Tampa Bay Buccaneers running back Leonard Fournette on the field during an NFL game.

TAMPA, FLORIDA - SEPTEMBER 20: Leonard Fournette #28 of the Tampa Bay Buccaneers walks off the field after defeating the Carolina Panthers 31-17 at Raymond James Stadium on September 20, 2020 in Tampa, Florida. (Photo by Mike Ehrmann/Getty Images)

Leonard Fournette was a high school phenom, a superstar running back at LSU, and the No. 4 pick in the NFL Draft by the Jacksonville Jaguars. Now, at just 26 years old, he's had to accept being a role player with the Tampa Bay Buccaneers.

In late August, the Jags cut Fournette after just three years with the franchise. He was coming off of his best rushing season in the NFL, going for a career-high 1,152 yards and 4.3 yards per attempt, but the moribund franchise decided to let him go.

He landed with the Tampa Bay Buccaneers, and it wasn't immediately clear how he'd mesh with the new-look team, which had just added Tom Brady and Rob Gronkowski months earlier, on top of a top-end receiving corps, and a promising young back in Ronald Jones. Ultimately, Fournette would take something of a backseat, to Jones, rushing for 367 yards and six touchdowns vs. 978 yards and seven scores for Jones.

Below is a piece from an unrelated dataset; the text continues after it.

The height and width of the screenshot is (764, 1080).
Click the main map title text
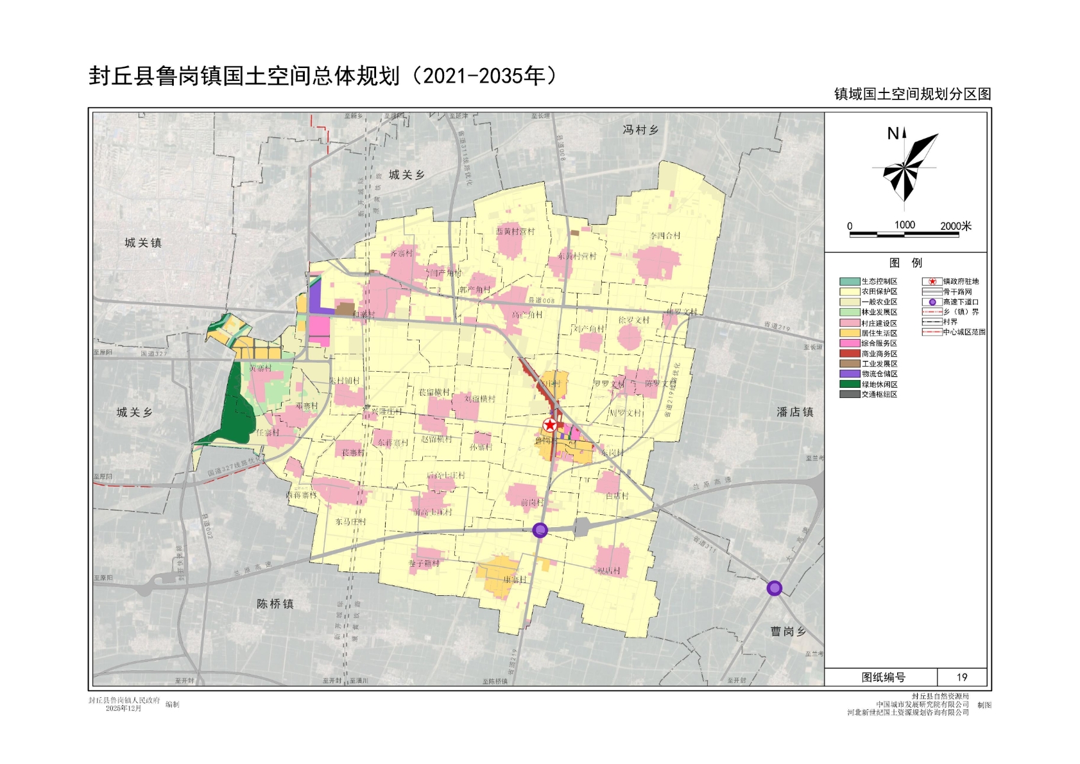[323, 76]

Fournette's volume has picked up in the postseason. He has 48 carries for 211 yards and two touchdowns, and had a touchdown reception against the New Orleans Saints. He's embraced what was something of a joke nickname, "Playoff Lenny," foisted on him by the internet. Head coach Bruce Arians is proud of Fournette for how he's embraced his role, and become part of what he calls a "special" team.

"It's very, very hard when you're a superstar and you're the focal point of the offense and you come to a [different] team and you're basically a role player for a while,"Arians told "It's a very hard role to accept. I just told him, 'This team is special and you're a huge part of it. Embrace your role – you never know when your role is going to change.' Then, Ro got hurt. He got COVID and then he got hurt. I'm really, really proud of Leonard and the way he's handled it."

Leonard Fournette admits that he was upset at times, when he failed to beat Jones out as starter, and his playing time as fluctuated, but overall he feels very good about how things have worked out. Now, with the Super Bowl just over a week away, he's peaking at the right time.

"It feels good just to be a Buc," said Fournette. "[Brady] is a great one. I just thank God every day. I was crying for like 30 minutes – I was on the phone with my mom and my dad just [talking] about my journey. I think it's a wonderful story how it's playing out."

Super Bowl LV, which will be played in Tampa, kicks off at 6:30 p.m. next Sunday, Feb. 7. Playoff Lenny, Tom Brady, and the Bucs face Patrick Mahomes and the Kansas City Chiefs.